Corriere del Veneto (Vicenza e Bassano)
Mose, da Mantovani al Consorzio: Finanza in sette aziende
Le Fiamme gialle visitano 7 aziende. Rischiano multe di un milione e lo stop agli appalti pubblici
La Finanza di Venezia ha «fatto visita» a Mantovani, Adria Infrastrutture, Consorzio Venezia Nuova, Condotte, Grandi Lavori Fincosit, Cooperativa San Martino e Coedmar. Le fiamme gialle hanno acquisito gli atti sui modelli organizzativi, per capire se le imprese del Mose avessero sistemi di vigilanza e controllo interni idonei a evitare i reati degli amministratori. Rischiano multe fino a un milione e pesanti misure interdittive.
VENEZIA Ci sono colossi nazionali come Condotte e Grandi Lavori Fincosit, la prima capofila dei cantieri alla bocca di porto di Chioggia, la seconda a Malamocco. Ci sono colossi regionali come Mantovani e la controllata Adria Infrastrutture, la società che si occupava dei project financing. Ci sono le coop chioggiotte (San Martino e Coedmar) e ovviamente il Consorzio Venezia Nuova. Sette imprese nel mirino delle fiamme gialle, che nei giorni scorsi hanno iniziato l’acquisizione degli atti sulla cosiddetta «231» ovvero il decreto legislativo del 2001 sulla responsabilità amministrativa delle aziende.
L’inchiesta è quella del Mose e il senso è che dopo aver colpito gli amministratori, artefici delle false fatture e delle mazzette, ora il faro si sposta sulle imprese. Secondo la 231, infatti, se l’impresa non dimostra di aver creato tutti gli «anticorpi» interni per scoprire gli amministratori disonesti, diventa anch’essa responsabile dei reati e dunque punibile. E’ per questo che il Nucleo di polizia giudiziaria di Venezia, su input dei pm Stefano Ancilotto e Stefano Buccini, ha acquisito tutta la documentazione relativa ai modelli organizzativi e gestionali delle sette imprese: in particolare bisogna valutare se c’erano idonei organismi di vigilanza e controllo dell’operato dei propri manager. La legge prevede che l’azienda possa finire a processo di fronte a un giudice e in caso di condanna possa ricevere sia una sanzione pecuniaria (fino a un milione di euro, in questo caso da mol- tiplicare per 7), che anche sanzioni interdittive, che forse sarebbero ancora più pesanti e vanno dall’interdizione dall’esercizio dell’attività alla sospensione o revoca delle autorizzazioni, licenze o concessio- ni funzionali alla commissione dell’illecito, dal divieto di contrattare con la pubblica amministrazione all’esclusione da agevolazioni, finanziamenti, contributi o sussidi e l’eventuale revoca di quelli già concessi.
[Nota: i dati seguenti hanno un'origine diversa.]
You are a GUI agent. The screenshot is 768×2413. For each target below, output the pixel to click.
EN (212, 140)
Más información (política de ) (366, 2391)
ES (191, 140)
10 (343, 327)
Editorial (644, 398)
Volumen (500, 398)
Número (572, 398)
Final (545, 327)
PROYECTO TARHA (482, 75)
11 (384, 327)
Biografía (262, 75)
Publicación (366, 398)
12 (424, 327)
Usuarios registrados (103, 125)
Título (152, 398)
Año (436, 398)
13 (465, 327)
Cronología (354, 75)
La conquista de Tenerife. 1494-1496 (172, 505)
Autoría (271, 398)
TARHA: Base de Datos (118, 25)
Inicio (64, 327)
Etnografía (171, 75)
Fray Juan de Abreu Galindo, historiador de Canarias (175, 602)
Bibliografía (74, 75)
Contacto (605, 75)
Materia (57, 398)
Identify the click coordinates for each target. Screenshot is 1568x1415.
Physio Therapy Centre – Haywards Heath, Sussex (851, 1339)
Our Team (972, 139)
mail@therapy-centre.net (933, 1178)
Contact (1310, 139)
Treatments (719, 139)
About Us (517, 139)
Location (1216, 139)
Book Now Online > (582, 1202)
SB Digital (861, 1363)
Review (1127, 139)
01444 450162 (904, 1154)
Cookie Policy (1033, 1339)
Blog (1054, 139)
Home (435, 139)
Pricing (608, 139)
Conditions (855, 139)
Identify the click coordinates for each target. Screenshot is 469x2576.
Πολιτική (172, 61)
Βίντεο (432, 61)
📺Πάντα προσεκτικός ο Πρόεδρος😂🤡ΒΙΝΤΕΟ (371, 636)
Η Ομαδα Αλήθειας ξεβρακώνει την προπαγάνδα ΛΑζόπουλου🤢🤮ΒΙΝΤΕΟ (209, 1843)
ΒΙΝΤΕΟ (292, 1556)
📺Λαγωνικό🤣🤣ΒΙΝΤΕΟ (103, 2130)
Pene pesanti, che rischierebbero di mandare in rovina le aziende coinvolte, alcune delle quali sono dei grandi player a livello nazionale del settore delle costruzioni. «Abbiamo fornito tutta la documentazione relativa all’adozione di un idoneo modello organizzativo di gestione e controllo, così come previsto dal decreto», spiega in una nota Mantovani. In realtà la precisazione del gruppo padovano è una mezza ammissione che prima le omissioni c’erano. «La società, del tutto rinnovata nel management, si ritiene oggi perfettamente rispettosa dei dettati di legge - scrive Mantovani - avendo fin da subito, anche con l’aiuto dei massimi esperti del settore, provveduto ad un tempestivo adeguamento. Inoltre è stata attivata, già dal mese di aprile 2013, la funzione di “Internal Auditing”, alle dirette dipendenze del rinnovato cda». Come dire che prima tutto questo non c’era e l’ex presidente Piergiorgio Baita, arrestato il 28 febbraio 2013, poteva fare quello che voleva.